(Saved data entries)
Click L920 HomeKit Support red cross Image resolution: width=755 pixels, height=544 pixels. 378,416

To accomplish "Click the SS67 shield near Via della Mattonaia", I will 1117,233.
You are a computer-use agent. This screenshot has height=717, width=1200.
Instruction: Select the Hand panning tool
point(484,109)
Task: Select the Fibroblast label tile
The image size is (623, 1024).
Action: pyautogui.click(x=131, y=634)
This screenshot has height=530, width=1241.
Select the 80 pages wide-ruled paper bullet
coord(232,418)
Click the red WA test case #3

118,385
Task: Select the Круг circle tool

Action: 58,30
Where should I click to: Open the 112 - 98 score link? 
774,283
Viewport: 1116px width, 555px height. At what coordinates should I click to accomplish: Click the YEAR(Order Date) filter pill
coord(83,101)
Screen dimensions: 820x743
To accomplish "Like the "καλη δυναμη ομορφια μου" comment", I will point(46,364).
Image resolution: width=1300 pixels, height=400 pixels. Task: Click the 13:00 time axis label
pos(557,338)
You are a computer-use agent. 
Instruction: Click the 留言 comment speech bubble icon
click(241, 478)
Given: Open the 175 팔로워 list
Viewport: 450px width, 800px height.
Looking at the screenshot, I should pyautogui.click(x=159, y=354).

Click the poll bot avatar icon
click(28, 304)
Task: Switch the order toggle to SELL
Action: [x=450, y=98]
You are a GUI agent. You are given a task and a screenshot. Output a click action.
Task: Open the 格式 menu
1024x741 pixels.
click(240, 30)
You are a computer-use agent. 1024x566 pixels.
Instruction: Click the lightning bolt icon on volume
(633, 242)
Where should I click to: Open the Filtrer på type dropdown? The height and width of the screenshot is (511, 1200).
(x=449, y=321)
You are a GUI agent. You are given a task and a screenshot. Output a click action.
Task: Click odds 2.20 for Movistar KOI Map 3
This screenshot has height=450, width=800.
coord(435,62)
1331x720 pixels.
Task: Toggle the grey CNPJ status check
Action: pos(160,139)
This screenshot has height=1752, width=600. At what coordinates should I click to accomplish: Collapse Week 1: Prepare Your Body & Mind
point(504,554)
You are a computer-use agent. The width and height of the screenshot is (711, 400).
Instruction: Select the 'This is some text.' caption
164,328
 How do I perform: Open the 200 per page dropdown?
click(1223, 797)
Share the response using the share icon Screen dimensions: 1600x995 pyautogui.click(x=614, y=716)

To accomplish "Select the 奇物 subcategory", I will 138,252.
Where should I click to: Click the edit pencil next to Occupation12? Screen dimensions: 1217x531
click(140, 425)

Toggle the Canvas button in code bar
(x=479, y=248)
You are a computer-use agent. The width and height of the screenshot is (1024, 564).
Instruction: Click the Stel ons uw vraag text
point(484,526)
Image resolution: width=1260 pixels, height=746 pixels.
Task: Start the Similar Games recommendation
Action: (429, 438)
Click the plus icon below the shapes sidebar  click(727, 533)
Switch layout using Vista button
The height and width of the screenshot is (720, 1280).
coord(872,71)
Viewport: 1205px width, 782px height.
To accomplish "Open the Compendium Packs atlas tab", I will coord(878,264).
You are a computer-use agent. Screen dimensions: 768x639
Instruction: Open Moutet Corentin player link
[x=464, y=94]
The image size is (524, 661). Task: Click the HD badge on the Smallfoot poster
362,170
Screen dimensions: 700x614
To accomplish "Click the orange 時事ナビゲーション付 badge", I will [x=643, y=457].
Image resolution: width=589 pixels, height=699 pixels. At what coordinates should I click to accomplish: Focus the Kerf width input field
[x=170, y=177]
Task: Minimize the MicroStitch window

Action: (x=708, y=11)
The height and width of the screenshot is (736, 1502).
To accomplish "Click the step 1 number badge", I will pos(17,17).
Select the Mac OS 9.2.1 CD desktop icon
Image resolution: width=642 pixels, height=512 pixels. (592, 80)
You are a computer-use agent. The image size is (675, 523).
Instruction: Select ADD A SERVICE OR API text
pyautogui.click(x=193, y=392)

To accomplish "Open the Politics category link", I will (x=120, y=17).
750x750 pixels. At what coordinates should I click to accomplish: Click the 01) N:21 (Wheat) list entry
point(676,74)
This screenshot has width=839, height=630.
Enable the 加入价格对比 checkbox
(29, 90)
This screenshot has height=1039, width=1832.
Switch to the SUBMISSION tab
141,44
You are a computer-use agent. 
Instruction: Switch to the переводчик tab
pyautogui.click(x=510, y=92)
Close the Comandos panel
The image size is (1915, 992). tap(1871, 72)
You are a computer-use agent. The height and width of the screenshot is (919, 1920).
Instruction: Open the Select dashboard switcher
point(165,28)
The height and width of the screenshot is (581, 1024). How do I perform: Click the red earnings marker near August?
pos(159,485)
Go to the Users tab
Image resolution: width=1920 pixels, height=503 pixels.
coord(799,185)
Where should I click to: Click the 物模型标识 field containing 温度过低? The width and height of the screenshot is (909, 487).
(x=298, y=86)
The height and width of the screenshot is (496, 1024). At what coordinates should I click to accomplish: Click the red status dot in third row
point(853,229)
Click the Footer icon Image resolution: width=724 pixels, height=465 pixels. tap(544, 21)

- PROBLEM REQUIREMENTS: Scan the data above for the string "using" and copy each line where it appears.

- SOLUTION TO THIS TASK:
Share the response using the share icon Screen dimensions: 1600x995 pyautogui.click(x=614, y=716)
Switch layout using Vista button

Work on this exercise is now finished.